## Written problem a
Switch "Flow checker" to "Flow validator" in the records, starting at their first line and ending with the line that contains "(x=107, y=358)", and leave everything else as it is.
---- Quoted text
The teenagers had designed and built robots over six weeks in preparation for the Rocky Mountain BEST (Boosting Engineering, Science and Technology) game. Now, they came together at Metropolitan State University of Denver to compete in the sixth annual event, dubbed “Bet the Farm.” The teams engaged in three-minute matches that required their robots to plant and harvest “vegetables,” corral “pigs” and turn water valves to earn points.
The competition had all the electricity of an athletic competition with a crowd in the bleachers and announcers doing play-by-play as the robots engaged in four-team games until a final match among the top scorers. Judges and other manpower for Rocky Mountain BEST come entirely from volunteers, including MSU Denver professors and students, parents, and others who work to promote science, technology, engineering and math (STEM) education and careers.
BEST competitions are free for all students, which levels the playing field and enables any school to participate. A teacher-mentor leads each team. According to the national BEST organization’s Director of Marketing and Communications Deb Moore Ellsworth, “One of the clear focuses is to make sure that every student has access and gets the benefit from one-on-one work with a mentor. It’s a 360-degree view of what kids will need when they hit the workplace.”
--------
---- Data supplied
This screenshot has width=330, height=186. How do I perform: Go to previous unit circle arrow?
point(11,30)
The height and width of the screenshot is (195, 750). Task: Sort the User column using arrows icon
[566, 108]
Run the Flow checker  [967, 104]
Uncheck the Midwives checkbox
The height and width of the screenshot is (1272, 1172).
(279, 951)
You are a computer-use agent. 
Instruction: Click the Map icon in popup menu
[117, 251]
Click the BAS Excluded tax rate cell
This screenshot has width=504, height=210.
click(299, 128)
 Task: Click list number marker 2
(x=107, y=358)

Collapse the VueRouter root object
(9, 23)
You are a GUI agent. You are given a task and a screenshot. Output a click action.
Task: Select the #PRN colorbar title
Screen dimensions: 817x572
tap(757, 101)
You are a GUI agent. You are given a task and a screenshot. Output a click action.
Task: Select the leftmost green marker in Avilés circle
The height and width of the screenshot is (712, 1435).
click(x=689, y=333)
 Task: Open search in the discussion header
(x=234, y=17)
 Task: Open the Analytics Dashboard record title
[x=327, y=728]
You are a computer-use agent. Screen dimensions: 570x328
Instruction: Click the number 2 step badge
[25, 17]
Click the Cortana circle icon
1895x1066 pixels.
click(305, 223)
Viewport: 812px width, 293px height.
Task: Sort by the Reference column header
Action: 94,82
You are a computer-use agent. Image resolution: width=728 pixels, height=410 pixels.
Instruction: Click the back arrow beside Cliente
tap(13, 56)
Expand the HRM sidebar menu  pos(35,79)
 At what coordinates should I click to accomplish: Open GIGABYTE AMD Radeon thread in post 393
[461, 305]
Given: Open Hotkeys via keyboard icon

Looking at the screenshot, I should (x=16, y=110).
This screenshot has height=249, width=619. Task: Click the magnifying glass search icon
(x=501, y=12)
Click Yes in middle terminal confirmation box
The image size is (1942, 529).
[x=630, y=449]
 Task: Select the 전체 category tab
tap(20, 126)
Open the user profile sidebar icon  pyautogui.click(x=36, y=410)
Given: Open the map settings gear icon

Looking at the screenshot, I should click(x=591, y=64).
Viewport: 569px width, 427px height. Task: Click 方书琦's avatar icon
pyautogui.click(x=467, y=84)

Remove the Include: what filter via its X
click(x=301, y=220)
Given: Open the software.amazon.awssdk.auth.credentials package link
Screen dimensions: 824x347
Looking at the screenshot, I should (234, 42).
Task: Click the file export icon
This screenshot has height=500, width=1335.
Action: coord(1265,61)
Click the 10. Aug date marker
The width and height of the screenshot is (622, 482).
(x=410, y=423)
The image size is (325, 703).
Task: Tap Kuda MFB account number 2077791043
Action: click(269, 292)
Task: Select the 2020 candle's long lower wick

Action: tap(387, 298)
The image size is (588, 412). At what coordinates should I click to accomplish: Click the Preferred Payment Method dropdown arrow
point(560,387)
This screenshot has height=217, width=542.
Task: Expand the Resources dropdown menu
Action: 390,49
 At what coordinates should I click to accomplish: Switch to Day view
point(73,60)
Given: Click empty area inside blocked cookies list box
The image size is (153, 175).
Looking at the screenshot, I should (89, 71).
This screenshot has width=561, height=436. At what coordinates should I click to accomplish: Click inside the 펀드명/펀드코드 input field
--------
## Written problem b
Carry on the passage about the Rocky Mountain BEST robotics competition from the point where it stops.

## Expected answer a
This screenshot has width=330, height=186. How do I perform: Go to previous unit circle arrow?
point(11,30)
The height and width of the screenshot is (195, 750). Task: Sort the User column using arrows icon
[566, 108]
Run the Flow validator  [967, 104]
Uncheck the Midwives checkbox
The height and width of the screenshot is (1272, 1172).
(279, 951)
You are a computer-use agent. 
Instruction: Click the Map icon in popup menu
[117, 251]
Click the BAS Excluded tax rate cell
This screenshot has width=504, height=210.
click(299, 128)
 Task: Click list number marker 2
(x=107, y=358)

## Expected answer b
Besides creating the robots using identical bins full of parts supplied by Rocky Mountain BEST, every team had to provide an engineering notebook with a detailed description of its process. Notebooks were scored using the same standards students might encounter in the real world, and scores were considered in selecting award winners, including those for creative design, robust machine, software design and simulation, and craftsmanship. An overall BEST Award was given to a team that also built an exhibit and made a marketing presentation; nine teams competed for the top award.
A Denver School of Science and Technology-Cole (DSST-Cole) team member summed up the BEST Award competition: “You get to build a robot, sure, but you also get to show your creative side. There are options to do other things, and it’s good to see how people solve the problem.”
“It always surprises me, with the identical boxes that we give them, that the robots are completely different,” said Jose Lopez, executive director of Rocky Mountain BEST and an aviation and aerospace lecturer at MSU Denver. “I am amazed at the creativity.”
Solving problems and improving their robots between matches were handled in a curtained-off “pit” area behind the contest floor. Each team had a table, and most were littered with tools, duct tape, bits of wire, screws and other essentials. As their matches came up the teams moved their robots to a “ready” table to be checked by judges. Then it was on to the next match-up.
The 24 by 24-foot game floor was divided into quadrants. Every robot was handled by a single driver and a spotter who watched for obstacles and advised on the best path to take for planting seeds (golf balls), harvesting ears of corn, heads of lettuce and tomatoes, delivering the vegetables to the appropriate bins or produce stands, turning a water valve, and corralling toy pigs into a pen. Teams – ranging in size from three to almost 50 – and anxious parents clustered behind the action to cheer on the competitors.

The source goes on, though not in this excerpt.